+++ Material supplied +++
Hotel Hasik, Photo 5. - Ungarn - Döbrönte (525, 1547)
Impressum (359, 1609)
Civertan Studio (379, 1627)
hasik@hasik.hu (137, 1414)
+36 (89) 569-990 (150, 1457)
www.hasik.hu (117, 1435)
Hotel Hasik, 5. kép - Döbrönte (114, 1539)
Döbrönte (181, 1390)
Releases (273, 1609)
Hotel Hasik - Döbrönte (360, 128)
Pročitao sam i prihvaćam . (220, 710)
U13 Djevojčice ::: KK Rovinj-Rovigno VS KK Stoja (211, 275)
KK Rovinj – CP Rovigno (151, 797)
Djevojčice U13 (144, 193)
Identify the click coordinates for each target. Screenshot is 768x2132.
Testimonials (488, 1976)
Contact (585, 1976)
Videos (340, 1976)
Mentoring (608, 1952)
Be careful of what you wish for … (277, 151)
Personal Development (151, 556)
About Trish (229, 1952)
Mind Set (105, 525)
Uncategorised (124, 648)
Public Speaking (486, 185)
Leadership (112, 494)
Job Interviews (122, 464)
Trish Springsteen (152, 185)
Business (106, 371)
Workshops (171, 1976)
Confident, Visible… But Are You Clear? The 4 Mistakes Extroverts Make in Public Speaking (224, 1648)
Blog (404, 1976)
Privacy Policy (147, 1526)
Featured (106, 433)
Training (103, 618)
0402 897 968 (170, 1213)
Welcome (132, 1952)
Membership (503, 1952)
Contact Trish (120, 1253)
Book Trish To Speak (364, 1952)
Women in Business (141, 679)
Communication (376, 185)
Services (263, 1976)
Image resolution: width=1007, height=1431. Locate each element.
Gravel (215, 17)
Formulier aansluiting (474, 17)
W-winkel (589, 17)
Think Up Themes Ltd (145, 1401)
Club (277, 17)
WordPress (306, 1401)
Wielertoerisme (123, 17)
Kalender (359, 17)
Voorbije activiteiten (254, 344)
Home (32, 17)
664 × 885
+++
#### [What is needed]
Reproduce every line of the listing above, character for character, in its original order.

#### [Task answer]
Hotel Hasik, Photo 5. - Ungarn - Döbrönte (525, 1547)
Impressum (359, 1609)
Civertan Studio (379, 1627)
hasik@hasik.hu (137, 1414)
+36 (89) 569-990 (150, 1457)
www.hasik.hu (117, 1435)
Hotel Hasik, 5. kép - Döbrönte (114, 1539)
Döbrönte (181, 1390)
Releases (273, 1609)
Hotel Hasik - Döbrönte (360, 128)
Pročitao sam i prihvaćam . (220, 710)
U13 Djevojčice ::: KK Rovinj-Rovigno VS KK Stoja (211, 275)
KK Rovinj – CP Rovigno (151, 797)
Djevojčice U13 (144, 193)
Identify the click coordinates for each target. Screenshot is 768x2132.
Testimonials (488, 1976)
Contact (585, 1976)
Videos (340, 1976)
Mentoring (608, 1952)
Be careful of what you wish for … (277, 151)
Personal Development (151, 556)
About Trish (229, 1952)
Mind Set (105, 525)
Uncategorised (124, 648)
Public Speaking (486, 185)
Leadership (112, 494)
Job Interviews (122, 464)
Trish Springsteen (152, 185)
Business (106, 371)
Workshops (171, 1976)
Confident, Visible… But Are You Clear? The 4 Mistakes Extroverts Make in Public Speaking (224, 1648)
Blog (404, 1976)
Privacy Policy (147, 1526)
Featured (106, 433)
Training (103, 618)
0402 897 968 (170, 1213)
Welcome (132, 1952)
Membership (503, 1952)
Contact Trish (120, 1253)
Book Trish To Speak (364, 1952)
Women in Business (141, 679)
Communication (376, 185)
Services (263, 1976)
Image resolution: width=1007, height=1431. Locate each element.
Gravel (215, 17)
Formulier aansluiting (474, 17)
W-winkel (589, 17)
Think Up Themes Ltd (145, 1401)
Club (277, 17)
WordPress (306, 1401)
Wielertoerisme (123, 17)
Kalender (359, 17)
Voorbije activiteiten (254, 344)
Home (32, 17)
664 × 885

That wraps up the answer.